* _Text excerpt_
It started with an ad in the personals column of a St. Louis weekly in December 1986. "Jewish men over 40 are wonderful, " declared advertising copywriter Erica Klein, and she invited anyone meeting her qualifications to contact a "loyal, loving 30-year-old who's looking for a close, mutually supportive relationship leading to marriage." Ken Kroll, then 43 and an ad copywriter himself, thought he fit the bill. His letter, one of the 25 Klein received, caught her eye. "He was able to put his soul on paper," she says. "The words practically danced off the page." But Ken also wrote that he was disabled. Since the age of 12, he has suffered from a rare neuromuscular condition called dystonia musculorum deformans that affects his speech, contorts his face and forces him to use a wheelchair for all but the shortest distances.

Moved by his prose and his honesty, Erica called, and they chatted for an hour. But she grew more and more uncomfortable during the conversation. Kroll's speech was slurred and hard to understand. "I was uptight about what people might think if I went out with a disabled man," she says. "I worried that people would think I was desperate." Still, she agreed to meet Ken, who had been divorced twice—each time from a disabled woman—and had two adopted children. Despite Erica's initial misgivings, they fell in love, and on April 17 they were wed in the Japanese Garden of Clear Harmony and Peace at the Missouri Botanical Garden in St. Louis.

All couples have problems, but theirs were obvious from the beginning. As a result, they used their 16-month courtship not only to get to know each other but also to talk out the possible consequences of their relationship. (They don't plan to have children.) Ken and Erica sought premarital counseling, which
they will continue for another year. "Erica has learned more about my limitations, and I've learned not to try to keep up with her physically," says Ken. The couple recently spoke with correspondent Barbara Kleban Mills about the prejudices and fears—their own and society's—which they are working to overcome.

Erica: People have said to me, "Are you sure you know what you're getting into?" And I say, "Yes, we've talked about it over and over." Yet intelligent people can't help voicing their misgivings, saying "He's always going to hold you back, Erica. He's always going to be someone you'll have to drag along behind you." Two months after I met Ken, a close relative called in the middle of the night and asked, "What if he turns into a vegetable?" I said, "Don't worry. I'll throw some butter and garlic on him and sauté him!"

Ken: Our first date was breakfast at a hotel, and at the beginning my disability loomed large. She readily noticed how others talked over me to her in their unconscious attempts not to have direct contact with me.

* _Materials provided_
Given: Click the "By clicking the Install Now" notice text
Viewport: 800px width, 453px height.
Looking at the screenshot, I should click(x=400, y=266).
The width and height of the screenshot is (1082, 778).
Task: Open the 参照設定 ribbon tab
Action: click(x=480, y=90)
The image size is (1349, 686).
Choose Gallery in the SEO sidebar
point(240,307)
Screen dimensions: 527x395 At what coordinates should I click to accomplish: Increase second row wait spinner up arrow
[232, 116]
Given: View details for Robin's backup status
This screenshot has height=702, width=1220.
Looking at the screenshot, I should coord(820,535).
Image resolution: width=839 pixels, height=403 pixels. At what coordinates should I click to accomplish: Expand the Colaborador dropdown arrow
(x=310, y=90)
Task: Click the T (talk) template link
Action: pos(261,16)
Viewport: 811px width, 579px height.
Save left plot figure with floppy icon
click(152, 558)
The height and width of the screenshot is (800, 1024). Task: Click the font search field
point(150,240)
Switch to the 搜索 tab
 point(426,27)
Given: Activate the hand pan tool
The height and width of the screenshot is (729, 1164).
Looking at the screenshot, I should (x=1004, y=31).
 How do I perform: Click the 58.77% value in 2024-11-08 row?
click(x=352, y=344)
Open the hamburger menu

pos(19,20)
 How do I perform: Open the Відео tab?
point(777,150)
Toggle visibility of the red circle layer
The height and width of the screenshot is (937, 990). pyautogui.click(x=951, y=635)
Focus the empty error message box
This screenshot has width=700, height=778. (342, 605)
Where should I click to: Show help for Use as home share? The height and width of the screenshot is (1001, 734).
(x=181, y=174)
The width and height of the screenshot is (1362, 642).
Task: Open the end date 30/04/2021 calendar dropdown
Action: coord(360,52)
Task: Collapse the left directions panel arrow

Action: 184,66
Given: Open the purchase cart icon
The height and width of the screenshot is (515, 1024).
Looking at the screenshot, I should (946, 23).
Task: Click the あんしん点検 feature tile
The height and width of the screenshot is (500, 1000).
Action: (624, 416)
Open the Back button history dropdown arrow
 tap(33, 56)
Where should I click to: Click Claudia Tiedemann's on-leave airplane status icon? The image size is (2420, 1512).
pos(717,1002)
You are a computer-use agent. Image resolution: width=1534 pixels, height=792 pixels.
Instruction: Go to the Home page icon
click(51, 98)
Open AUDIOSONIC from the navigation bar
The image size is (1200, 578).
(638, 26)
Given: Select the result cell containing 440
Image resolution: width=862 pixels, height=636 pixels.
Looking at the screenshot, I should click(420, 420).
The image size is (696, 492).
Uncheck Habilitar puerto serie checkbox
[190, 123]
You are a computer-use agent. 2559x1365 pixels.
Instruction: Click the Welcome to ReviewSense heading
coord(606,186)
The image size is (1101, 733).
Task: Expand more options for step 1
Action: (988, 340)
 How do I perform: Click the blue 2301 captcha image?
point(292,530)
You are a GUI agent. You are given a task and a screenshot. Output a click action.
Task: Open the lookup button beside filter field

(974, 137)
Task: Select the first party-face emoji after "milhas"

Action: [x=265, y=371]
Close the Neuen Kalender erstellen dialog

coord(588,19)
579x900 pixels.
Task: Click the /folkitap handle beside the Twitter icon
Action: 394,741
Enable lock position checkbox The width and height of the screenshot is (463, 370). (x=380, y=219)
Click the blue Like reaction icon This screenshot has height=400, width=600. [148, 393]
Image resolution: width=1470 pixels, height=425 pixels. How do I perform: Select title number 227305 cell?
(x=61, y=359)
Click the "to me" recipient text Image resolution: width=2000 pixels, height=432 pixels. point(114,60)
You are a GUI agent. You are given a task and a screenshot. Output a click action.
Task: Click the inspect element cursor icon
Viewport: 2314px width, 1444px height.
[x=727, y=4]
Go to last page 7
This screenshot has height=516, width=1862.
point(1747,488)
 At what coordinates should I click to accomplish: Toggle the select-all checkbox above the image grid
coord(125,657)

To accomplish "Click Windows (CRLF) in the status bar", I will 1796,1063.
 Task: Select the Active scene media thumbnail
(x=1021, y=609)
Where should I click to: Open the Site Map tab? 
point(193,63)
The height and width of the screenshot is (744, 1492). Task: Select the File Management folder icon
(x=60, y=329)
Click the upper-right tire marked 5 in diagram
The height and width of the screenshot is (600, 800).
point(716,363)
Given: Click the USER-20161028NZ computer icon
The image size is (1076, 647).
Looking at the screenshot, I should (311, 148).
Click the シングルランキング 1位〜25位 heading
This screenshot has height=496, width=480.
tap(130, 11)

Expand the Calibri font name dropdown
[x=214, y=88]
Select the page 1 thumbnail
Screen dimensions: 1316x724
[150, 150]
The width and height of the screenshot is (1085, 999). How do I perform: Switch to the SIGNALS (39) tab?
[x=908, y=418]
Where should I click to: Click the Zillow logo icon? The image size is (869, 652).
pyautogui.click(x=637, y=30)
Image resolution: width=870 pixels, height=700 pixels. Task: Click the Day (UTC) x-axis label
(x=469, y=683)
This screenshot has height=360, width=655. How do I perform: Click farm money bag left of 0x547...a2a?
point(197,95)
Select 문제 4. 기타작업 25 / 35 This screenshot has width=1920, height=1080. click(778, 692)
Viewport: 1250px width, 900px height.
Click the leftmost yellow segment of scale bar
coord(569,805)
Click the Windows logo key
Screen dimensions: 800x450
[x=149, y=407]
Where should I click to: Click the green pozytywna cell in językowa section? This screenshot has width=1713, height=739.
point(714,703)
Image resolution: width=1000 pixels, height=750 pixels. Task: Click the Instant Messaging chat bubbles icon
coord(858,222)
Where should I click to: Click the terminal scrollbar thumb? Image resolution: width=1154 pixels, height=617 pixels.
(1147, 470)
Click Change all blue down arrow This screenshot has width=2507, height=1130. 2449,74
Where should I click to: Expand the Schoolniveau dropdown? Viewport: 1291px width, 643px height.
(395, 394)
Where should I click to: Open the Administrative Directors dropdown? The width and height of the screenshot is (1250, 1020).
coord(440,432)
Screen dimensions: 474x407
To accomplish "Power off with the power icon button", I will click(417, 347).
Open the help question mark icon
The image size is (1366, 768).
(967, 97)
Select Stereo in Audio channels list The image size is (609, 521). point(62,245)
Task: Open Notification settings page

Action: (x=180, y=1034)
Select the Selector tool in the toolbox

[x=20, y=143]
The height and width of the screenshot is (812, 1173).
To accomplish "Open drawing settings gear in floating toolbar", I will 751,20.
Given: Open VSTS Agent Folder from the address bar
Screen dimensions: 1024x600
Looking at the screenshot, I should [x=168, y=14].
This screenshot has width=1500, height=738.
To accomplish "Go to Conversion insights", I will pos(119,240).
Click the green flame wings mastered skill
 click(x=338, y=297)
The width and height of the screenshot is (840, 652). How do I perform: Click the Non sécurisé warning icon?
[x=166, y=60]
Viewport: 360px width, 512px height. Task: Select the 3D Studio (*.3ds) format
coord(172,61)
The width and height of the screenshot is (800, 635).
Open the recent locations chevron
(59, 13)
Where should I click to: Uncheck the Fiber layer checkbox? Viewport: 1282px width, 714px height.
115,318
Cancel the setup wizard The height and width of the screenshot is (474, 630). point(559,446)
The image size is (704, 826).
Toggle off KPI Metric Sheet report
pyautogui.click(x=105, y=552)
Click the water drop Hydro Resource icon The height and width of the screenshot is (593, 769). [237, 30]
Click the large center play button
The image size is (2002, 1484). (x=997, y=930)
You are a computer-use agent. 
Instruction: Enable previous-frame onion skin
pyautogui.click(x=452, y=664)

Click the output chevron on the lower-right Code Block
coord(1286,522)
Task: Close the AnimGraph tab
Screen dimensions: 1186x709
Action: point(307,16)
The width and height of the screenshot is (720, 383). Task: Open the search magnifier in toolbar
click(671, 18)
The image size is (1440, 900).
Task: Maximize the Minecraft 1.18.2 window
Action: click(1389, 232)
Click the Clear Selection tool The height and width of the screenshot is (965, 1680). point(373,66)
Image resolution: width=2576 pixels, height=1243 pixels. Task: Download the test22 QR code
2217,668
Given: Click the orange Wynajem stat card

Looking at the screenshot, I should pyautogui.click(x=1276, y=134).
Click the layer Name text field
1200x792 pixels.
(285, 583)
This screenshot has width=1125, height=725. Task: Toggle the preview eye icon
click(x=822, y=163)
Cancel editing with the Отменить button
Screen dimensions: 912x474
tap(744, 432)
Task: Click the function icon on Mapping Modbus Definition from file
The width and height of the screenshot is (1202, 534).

* _Written task 1_
Render the records as a numbered list, starting at the line containing "Task: Open Notification settings page" and ending at the line containing "Click the Clear", with blank lines omitted.
* _Written task 2_
Pick up the article about Ken Kroll and Erica Klein after its last sentence and write what comes next.

* _Output 1_
1. Task: Open Notification settings page
2. Action: (x=180, y=1034)
3. Select the Selector tool in the toolbox
4. [x=20, y=143]
5. The height and width of the screenshot is (812, 1173).
6. To accomplish "Open drawing settings gear in floating toolbar", I will 751,20.
7. Given: Open VSTS Agent Folder from the address bar
8. Screen dimensions: 1024x600
9. Looking at the screenshot, I should [x=168, y=14].
10. This screenshot has width=1500, height=738.
11. To accomplish "Go to Conversion insights", I will pos(119,240).
12. Click the green flame wings mastered skill
13.  click(x=338, y=297)
14. The width and height of the screenshot is (840, 652). How do I perform: Click the Non sécurisé warning icon?
15. [x=166, y=60]
16. Viewport: 360px width, 512px height. Task: Select the 3D Studio (*.3ds) format
17. coord(172,61)
18. The width and height of the screenshot is (800, 635).
19. Open the recent locations chevron
20. (59, 13)
21. Where should I click to: Uncheck the Fiber layer checkbox? Viewport: 1282px width, 714px height.
22. 115,318
23. Cancel the setup wizard The height and width of the screenshot is (474, 630). point(559,446)
24. The image size is (704, 826).
25. Toggle off KPI Metric Sheet report
26. pyautogui.click(x=105, y=552)
27. Click the water drop Hydro Resource icon The height and width of the screenshot is (593, 769). [237, 30]
28. Click the large center play button
29. The image size is (2002, 1484). (x=997, y=930)
30. You are a computer-use agent. 
31. Instruction: Enable previous-frame onion skin
32. pyautogui.click(x=452, y=664)
33. Click the output chevron on the lower-right Code Block
34. coord(1286,522)
35. Task: Close the AnimGraph tab
36. Screen dimensions: 1186x709
37. Action: point(307,16)
38. The width and height of the screenshot is (720, 383). Task: Open the search magnifier in toolbar
39. click(671, 18)
40. The image size is (1440, 900).
41. Task: Maximize the Minecraft 1.18.2 window
42. Action: click(1389, 232)
43. Click the Clear Selection tool The height and width of the screenshot is (965, 1680). point(373,66)

* _Output 2_
Erica: I noticed immediately that he had this limp, this strange gait. Besides his walk, which attracted a lot of stares, the waiters had a hard time understanding him. I was self-conscious; I felt everyone looking at us. I remember thinking that if we ever got together permanently, I'd be settling for damaged goods.

Ken: Well, the limp is there. But I don't notice it.

Erica: And that just won me over. He's unflappable, honest and completely confident. But I was always uncomfortable when people found my partner or date lacking in some way, as if it somehow reflected on me.

Ken: It doesn't.

Erica: I know it doesn't, but I didn't always feel that way. As I was growing up, there was a clear message that one should not get together with anyone who had disabilities because that person would compromise the happiness of the marriage by being a burden. So I launched Ken into my family very cautiously. I called my father after our first date and told him I had met someone really terrific, but that he had a disability. I told him that Ken sounded like the Elephant Man when he talked and that people often drew away from him, whispered about him or stared at him. My father said, "Well, give the relationship time and see how it goes." My mother was quite concerned. Later, both of my parents became worried that he wouldn't be able to support me. My mother is still uncomfortable with Ken's speech pattern, especially when his face scrunches up.

Ken: It doesn't hurt.

Erica: But it always looks as if his face is contorted with pain, and that's been a tough thing for me to get used to. Ken's been wonderful about making it easy for me to voice my discomforts. One reason I was always uncomfortable with handicapped people was that I felt they desperately wanted to make contact with able-bodied people, and I was afraid that if I did become friendly with one, they'd want more than I could give. Ken is completely understanding and aboveboard about his disability, and I think that's why we made it.

Ken: After all these years, the way I am doesn't bother me. I'm a practical person. I know my condition is not curable—no matter what I do. So I've accepted it and tried to continue with my life by ignoring it if I can. One of the only apprehensions I had was how Erica would have problems with the way I accept my handicap. She had a tough time adjusting. She could accept me as I was, but it troubled her.

Erica: It took at least two months before I was really comfortable with his speech. I would finish sentences for him or jump in before he had a chance to get anything out. Now I'm aware that it takes him longer to answer. We've tried to work out a more courteous situation where I won't step on his words just because I speak quicker.

Ken: She also had to adjust to my physical limitations. We had known each other just a few months when we decided to go to dinner at a small bistro down the street. I wanted to take my wheelchair, but Erica said, "You can make it walking; it's only a block away." That block turned out to be two, pushing my endurance to the limit. We arrived with me huffing and puffing and sweaty. So by trial and error, Erica has learned to see through my eyes when we are out.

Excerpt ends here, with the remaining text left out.